There is a paradox when it comes to Heaven. We see in the Torah that God can close the heavens and hold back the rain, as well as the promise that God can open the heavens and allow rain to fall. The paradox is this: When the heavens are “closed” and no rain falls, the sky appears open and clear. Rain does not fall when there are no clouds. When the heavens are “opened” and rain flows freely, the sky appears shut, as dark cloud cover replaces a blue expanse.
The implication here is that it is only when the heavens are obscured that they can be fully open. It’s similar to this verse where God reveals God’s self in obscurity, in a thick cloud. That means that if we can see clearly, God is farther away. When we cannot, God is closer.

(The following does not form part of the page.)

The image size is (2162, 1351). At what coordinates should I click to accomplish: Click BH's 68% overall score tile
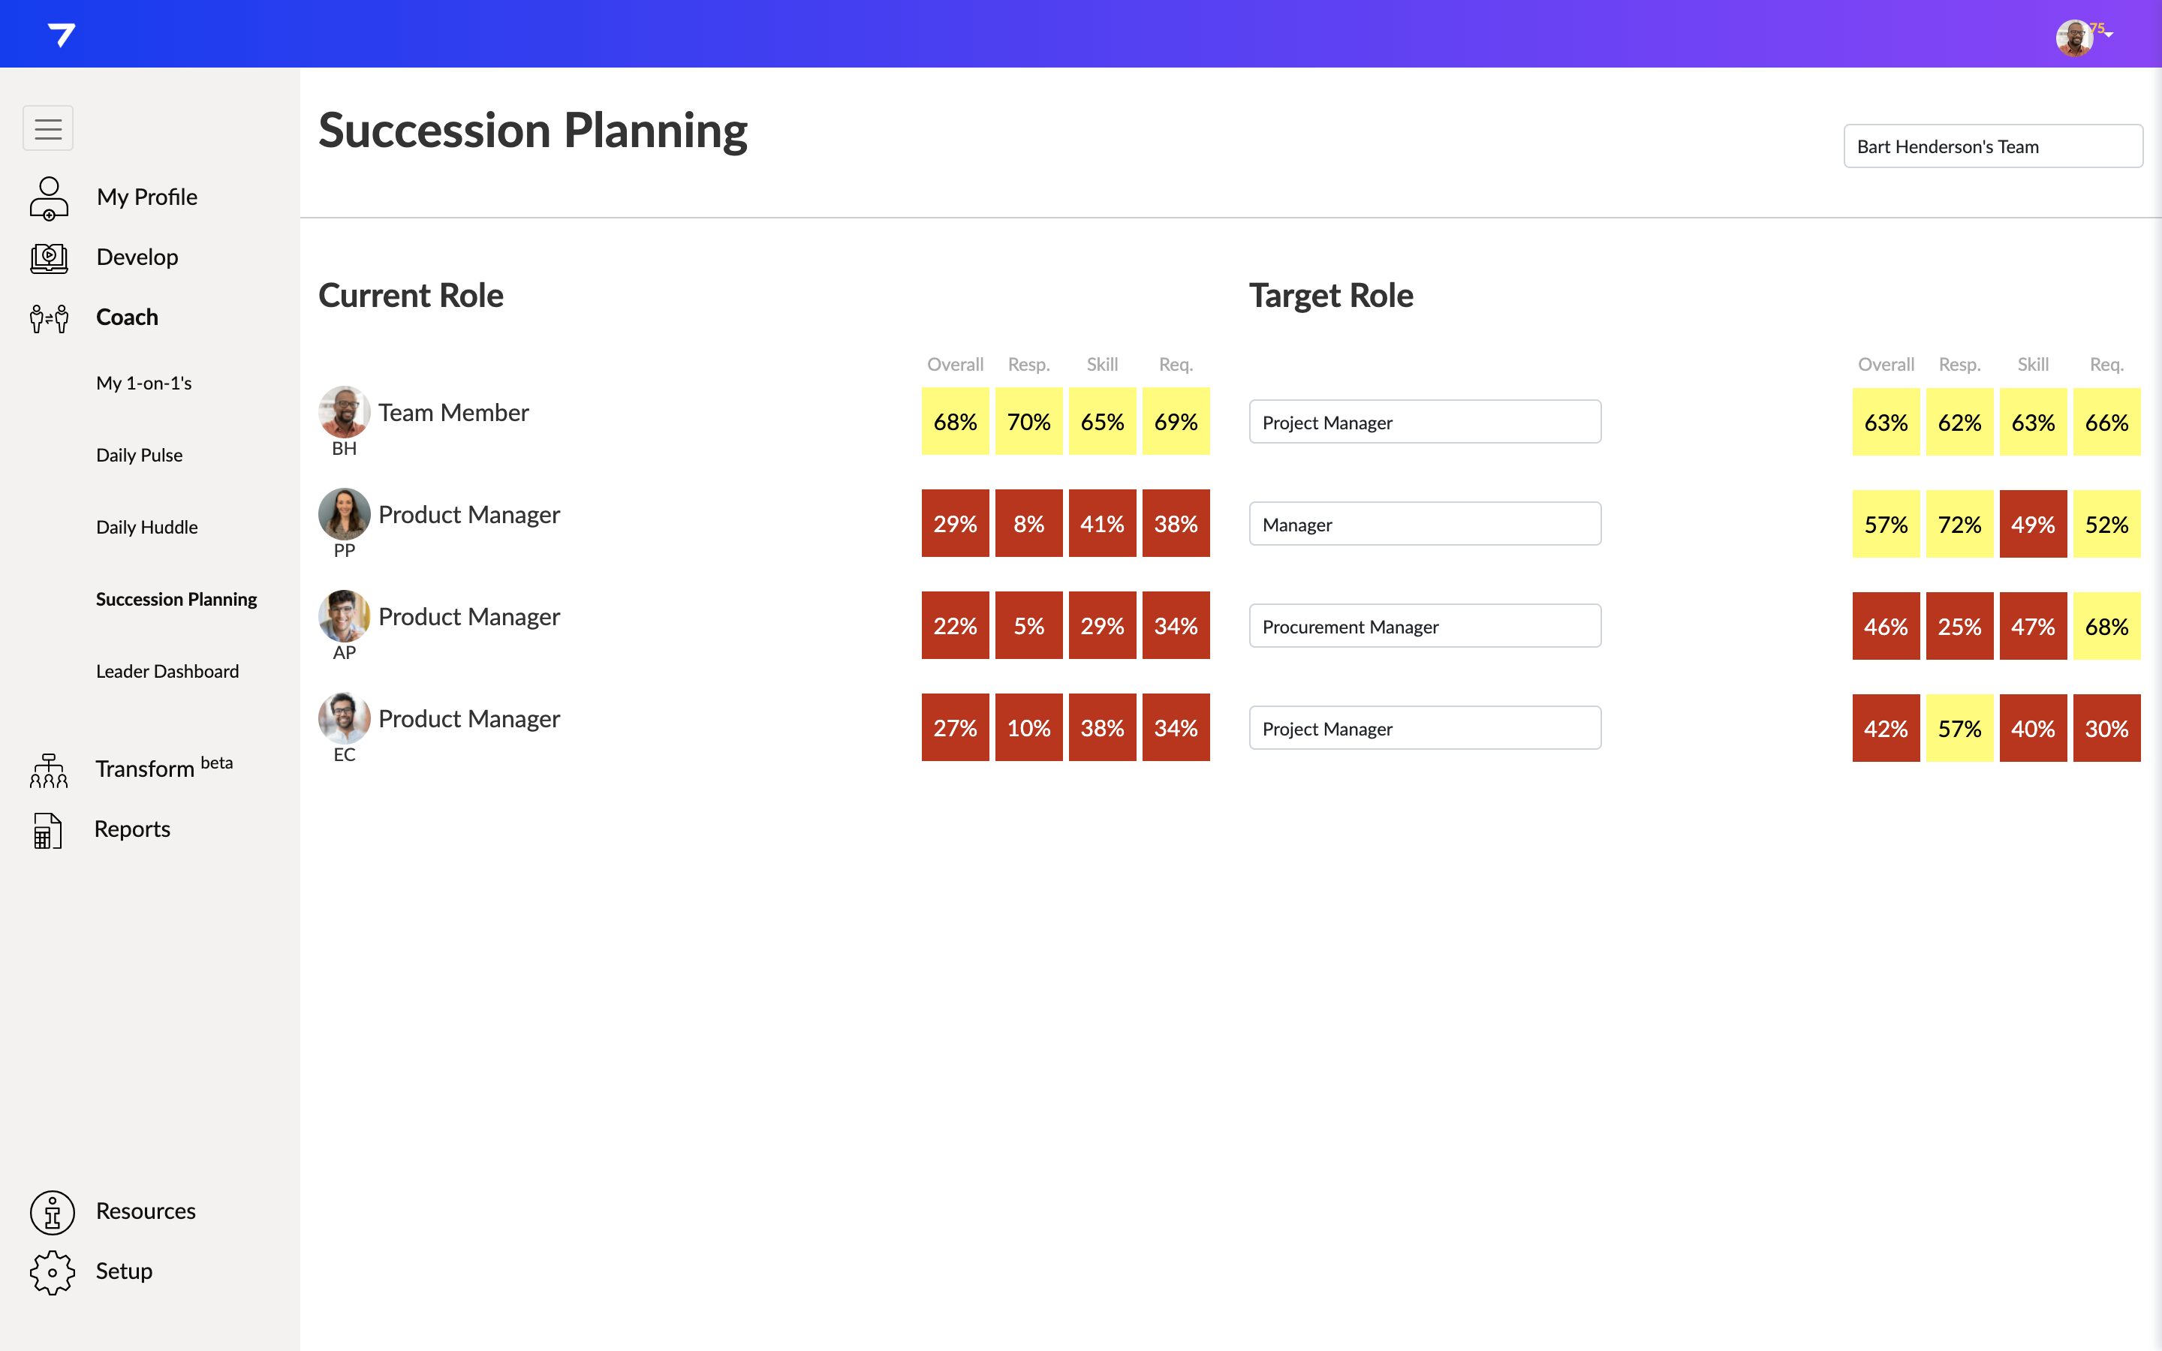954,422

There are times that I feel like God is closer, and times when I feel like God is farther. When I held my son for the first time I felt deeply close to the divine. When I am confronted with the tragedy of a sudden death I feel like God is far away. In moments of grief, when clarity is replaced with a dark cloud, I wonder if God is actually closer, as the verse suggests. Whether or not this is the case (it certainly does not feel that way) I do find in those darker moments a hint that God may be close. It is in those moments when empathy and kindness replace animosity that hearts are opened wider and love penetrates more deeply.